Состояние российского общества — не имевшего никакого демократического опыта, привыкшего к подчинению власти, атомизированного, боящегося свободы и анархии, можно сказать, боящегося самого себя — позволяет ему создать такую систему. Далее она начинает развиваться по своей внутренней логике. Сфера «безальтернативности» из своего центра — президентской власти естественно начинает распространяться дальше. Безальтернативная президентская власть, например, не может спокойно сосуществовать с пусть бессильным, но альтернативным парламентом. Парламент естественно также должен стать «безальтернативным». Также она не может спокойно сосуществовать с альтернативно выбираемыми губернаторами. А безальтернативность, управляемость выборов не только президента, но и в Думу и региональные собрания не может спокойно сосуществовать с альтернативными средствами массовой информации. СМИ, и прежде всего телевидение, также должны стать «безальтернативными». Безальтернативная власть президента не может спокойно терпеть людей с колоссальными состояниями, которые могут использовать их в своих политических целях, — поэтому самостоятельные олигархи должны быть уничтожены, а остальные — тщательно контролироваться. И т.д. и т.п. Путин только продолжает и развивает заложенное Ельциным, достраивает здание по уже существующему плану. При Путине система вступила в этап зрелости и расцвета. Я бы сравнил функции Ельцина и Путина с функциями Ленина и Сталина при построении коммунистической системы. Хотя многим большевикам-ленинцам казалось, что Сталин «отступил от ленинских принципов», а сейчас многим «демократам» кажется, что Путин губит демократию (никогда не существовавшую) и отступает от «ельцинских заветов», на деле как различия между Лениным и Сталиным, так и различия между Ельциным и Путиным — это различия разных закономерных этапов развития системы.

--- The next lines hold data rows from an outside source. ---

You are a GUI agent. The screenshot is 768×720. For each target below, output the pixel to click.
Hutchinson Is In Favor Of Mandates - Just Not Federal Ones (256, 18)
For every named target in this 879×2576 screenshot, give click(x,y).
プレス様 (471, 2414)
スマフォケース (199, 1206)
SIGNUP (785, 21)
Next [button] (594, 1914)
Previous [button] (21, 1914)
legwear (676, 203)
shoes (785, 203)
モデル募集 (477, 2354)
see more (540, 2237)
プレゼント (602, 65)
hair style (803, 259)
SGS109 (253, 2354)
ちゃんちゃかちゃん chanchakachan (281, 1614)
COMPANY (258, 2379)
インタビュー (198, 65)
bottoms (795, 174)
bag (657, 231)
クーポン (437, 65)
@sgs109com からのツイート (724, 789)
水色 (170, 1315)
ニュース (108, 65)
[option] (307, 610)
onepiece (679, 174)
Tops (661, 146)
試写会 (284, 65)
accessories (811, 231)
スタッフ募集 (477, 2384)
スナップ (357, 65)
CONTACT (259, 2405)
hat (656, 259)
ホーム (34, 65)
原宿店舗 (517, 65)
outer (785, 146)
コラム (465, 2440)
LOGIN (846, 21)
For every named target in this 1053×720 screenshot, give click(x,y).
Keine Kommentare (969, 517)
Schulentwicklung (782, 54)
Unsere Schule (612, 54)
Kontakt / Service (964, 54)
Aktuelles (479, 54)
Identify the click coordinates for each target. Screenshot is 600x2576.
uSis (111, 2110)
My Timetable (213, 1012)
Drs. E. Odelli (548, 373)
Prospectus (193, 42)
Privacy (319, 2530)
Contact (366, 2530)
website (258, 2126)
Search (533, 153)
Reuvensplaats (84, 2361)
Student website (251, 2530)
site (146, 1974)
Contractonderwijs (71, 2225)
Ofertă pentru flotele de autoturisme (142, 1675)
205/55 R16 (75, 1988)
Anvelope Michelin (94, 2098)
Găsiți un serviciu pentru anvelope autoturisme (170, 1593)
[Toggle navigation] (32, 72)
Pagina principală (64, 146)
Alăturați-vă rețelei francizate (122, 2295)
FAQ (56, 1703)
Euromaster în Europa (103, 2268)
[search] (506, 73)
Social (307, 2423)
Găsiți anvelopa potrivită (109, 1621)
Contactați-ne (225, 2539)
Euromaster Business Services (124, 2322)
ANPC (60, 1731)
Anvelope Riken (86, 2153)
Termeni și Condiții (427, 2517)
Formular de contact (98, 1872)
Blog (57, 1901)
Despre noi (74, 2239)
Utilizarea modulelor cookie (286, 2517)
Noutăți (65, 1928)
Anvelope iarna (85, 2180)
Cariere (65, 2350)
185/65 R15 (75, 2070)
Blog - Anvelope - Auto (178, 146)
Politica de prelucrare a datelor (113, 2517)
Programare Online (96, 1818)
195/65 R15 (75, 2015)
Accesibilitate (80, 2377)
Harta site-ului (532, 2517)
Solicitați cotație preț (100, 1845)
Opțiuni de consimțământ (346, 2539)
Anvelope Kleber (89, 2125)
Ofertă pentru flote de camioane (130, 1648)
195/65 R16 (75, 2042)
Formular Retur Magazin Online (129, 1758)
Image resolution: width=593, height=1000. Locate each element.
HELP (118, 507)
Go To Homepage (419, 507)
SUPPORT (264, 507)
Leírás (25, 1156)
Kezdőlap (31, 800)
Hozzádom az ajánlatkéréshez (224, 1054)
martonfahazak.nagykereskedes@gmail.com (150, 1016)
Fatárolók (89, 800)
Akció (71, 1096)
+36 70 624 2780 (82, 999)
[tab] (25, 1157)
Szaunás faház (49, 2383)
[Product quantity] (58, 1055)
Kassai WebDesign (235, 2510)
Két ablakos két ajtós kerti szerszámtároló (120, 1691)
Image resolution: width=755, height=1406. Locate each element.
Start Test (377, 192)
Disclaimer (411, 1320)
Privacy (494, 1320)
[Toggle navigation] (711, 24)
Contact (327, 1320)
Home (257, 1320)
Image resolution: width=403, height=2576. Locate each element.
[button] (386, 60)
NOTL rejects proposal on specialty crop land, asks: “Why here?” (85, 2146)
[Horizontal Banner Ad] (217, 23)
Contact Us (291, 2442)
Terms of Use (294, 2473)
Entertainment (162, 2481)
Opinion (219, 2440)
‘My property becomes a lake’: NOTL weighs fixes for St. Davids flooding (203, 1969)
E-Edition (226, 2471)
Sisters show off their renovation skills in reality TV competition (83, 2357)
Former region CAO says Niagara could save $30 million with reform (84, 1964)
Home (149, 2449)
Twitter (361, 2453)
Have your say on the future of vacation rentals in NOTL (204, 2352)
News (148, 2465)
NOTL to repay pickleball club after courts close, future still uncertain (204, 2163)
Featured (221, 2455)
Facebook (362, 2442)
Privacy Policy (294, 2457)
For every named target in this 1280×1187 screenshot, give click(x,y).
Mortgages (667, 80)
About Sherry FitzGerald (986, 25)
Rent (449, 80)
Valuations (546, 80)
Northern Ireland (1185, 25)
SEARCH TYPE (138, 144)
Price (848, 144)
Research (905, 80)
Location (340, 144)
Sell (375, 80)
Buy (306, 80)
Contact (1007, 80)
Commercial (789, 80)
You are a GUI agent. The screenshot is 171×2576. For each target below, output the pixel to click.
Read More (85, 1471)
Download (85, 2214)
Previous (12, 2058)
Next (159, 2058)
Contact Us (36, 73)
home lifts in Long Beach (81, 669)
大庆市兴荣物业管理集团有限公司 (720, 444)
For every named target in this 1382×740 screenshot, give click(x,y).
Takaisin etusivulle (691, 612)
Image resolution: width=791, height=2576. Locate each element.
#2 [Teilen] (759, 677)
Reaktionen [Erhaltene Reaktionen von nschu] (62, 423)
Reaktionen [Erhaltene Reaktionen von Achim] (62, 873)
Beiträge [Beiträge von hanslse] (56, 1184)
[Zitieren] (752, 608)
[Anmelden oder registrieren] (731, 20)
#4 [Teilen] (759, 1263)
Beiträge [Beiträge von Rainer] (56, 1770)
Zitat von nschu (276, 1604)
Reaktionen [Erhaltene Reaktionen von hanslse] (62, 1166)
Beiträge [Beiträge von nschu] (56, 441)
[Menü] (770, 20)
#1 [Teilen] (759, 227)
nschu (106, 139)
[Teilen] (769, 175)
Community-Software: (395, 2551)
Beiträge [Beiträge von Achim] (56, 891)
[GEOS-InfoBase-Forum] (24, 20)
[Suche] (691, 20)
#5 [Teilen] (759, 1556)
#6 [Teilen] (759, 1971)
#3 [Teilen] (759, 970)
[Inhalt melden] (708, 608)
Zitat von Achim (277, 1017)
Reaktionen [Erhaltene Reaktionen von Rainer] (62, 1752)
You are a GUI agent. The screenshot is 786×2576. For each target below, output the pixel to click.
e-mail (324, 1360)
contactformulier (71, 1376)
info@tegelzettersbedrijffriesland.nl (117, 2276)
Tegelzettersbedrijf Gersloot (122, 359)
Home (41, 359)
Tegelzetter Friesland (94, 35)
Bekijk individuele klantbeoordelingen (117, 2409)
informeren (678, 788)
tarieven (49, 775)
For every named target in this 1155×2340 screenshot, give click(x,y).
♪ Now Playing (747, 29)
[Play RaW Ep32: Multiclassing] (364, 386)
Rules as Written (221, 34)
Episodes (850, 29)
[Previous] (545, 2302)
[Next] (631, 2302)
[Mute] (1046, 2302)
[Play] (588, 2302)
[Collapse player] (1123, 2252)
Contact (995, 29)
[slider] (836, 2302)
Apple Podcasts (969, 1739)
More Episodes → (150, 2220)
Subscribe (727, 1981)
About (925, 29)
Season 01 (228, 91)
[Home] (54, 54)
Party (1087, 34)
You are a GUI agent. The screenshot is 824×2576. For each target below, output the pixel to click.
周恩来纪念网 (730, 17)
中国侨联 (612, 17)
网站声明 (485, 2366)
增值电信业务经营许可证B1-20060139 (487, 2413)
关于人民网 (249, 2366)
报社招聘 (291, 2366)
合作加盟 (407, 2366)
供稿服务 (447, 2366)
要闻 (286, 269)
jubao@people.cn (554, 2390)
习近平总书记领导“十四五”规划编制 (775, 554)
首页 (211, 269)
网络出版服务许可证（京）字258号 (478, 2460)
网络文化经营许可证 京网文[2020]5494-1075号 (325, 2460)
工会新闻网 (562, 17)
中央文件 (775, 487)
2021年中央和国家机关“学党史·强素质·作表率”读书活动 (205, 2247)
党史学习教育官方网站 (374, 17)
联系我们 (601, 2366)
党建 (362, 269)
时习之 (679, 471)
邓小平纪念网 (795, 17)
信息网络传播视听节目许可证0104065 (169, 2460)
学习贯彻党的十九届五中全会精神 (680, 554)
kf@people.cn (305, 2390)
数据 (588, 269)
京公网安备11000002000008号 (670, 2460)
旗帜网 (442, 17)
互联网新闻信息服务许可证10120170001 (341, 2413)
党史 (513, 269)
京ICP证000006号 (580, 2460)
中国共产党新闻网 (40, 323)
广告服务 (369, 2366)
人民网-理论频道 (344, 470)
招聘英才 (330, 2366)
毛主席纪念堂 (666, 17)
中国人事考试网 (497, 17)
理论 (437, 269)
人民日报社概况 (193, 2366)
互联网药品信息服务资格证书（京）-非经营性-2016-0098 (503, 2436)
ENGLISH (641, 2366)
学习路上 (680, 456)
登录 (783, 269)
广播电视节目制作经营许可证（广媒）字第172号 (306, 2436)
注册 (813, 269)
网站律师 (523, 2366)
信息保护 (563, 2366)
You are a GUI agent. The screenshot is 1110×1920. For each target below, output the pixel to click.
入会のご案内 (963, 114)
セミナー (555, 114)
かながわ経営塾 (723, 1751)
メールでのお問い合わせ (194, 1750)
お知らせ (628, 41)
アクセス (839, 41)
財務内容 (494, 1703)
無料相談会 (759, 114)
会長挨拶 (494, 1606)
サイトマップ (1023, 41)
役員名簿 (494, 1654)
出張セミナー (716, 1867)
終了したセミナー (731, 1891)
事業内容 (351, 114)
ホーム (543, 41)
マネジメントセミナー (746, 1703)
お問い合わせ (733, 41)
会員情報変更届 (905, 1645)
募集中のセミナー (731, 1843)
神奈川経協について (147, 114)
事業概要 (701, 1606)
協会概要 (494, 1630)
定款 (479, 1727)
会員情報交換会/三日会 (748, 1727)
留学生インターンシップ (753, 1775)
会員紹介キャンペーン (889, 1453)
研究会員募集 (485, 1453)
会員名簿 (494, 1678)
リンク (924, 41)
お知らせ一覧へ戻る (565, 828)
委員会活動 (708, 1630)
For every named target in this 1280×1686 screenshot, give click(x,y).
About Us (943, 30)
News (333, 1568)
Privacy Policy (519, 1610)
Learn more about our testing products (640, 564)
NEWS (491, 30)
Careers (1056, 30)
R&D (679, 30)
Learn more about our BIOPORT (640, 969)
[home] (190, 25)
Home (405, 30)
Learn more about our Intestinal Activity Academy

3. Когда в обществе нет никакой определенной системы власти или система существует только в зародыше, как это было у нас в 1991 году или на Украине фактически все постсоветские годы, роль внешних воздействий может быть очень велика. Но когда система укоренилась, их роль минимальна. В 1917 году вполне можно было не дать возникнуть советской власти. В 1918-1920 годы для ее уничтожения уже нужны были серьезные усилия, а дальше с ней вообще ничего сделать было нельзя. То же и с нашей системой. В 1991 году существовал большой веер возможностей. Сейчас его нет. Наша система развивается по своей внутренней логике, которую не в силах изменить никакие внешние воздействия. Роль индивидов, случайных обстоятельств, внешних воздействий возрастет в дальнейшем, когда система начнет слабеть и «умирать» и особенно — когда она уже погибнет, а новая еще не укоренится, то есть когда мы «на новом высшем этапе» вернемся в ситуацию 1991 года.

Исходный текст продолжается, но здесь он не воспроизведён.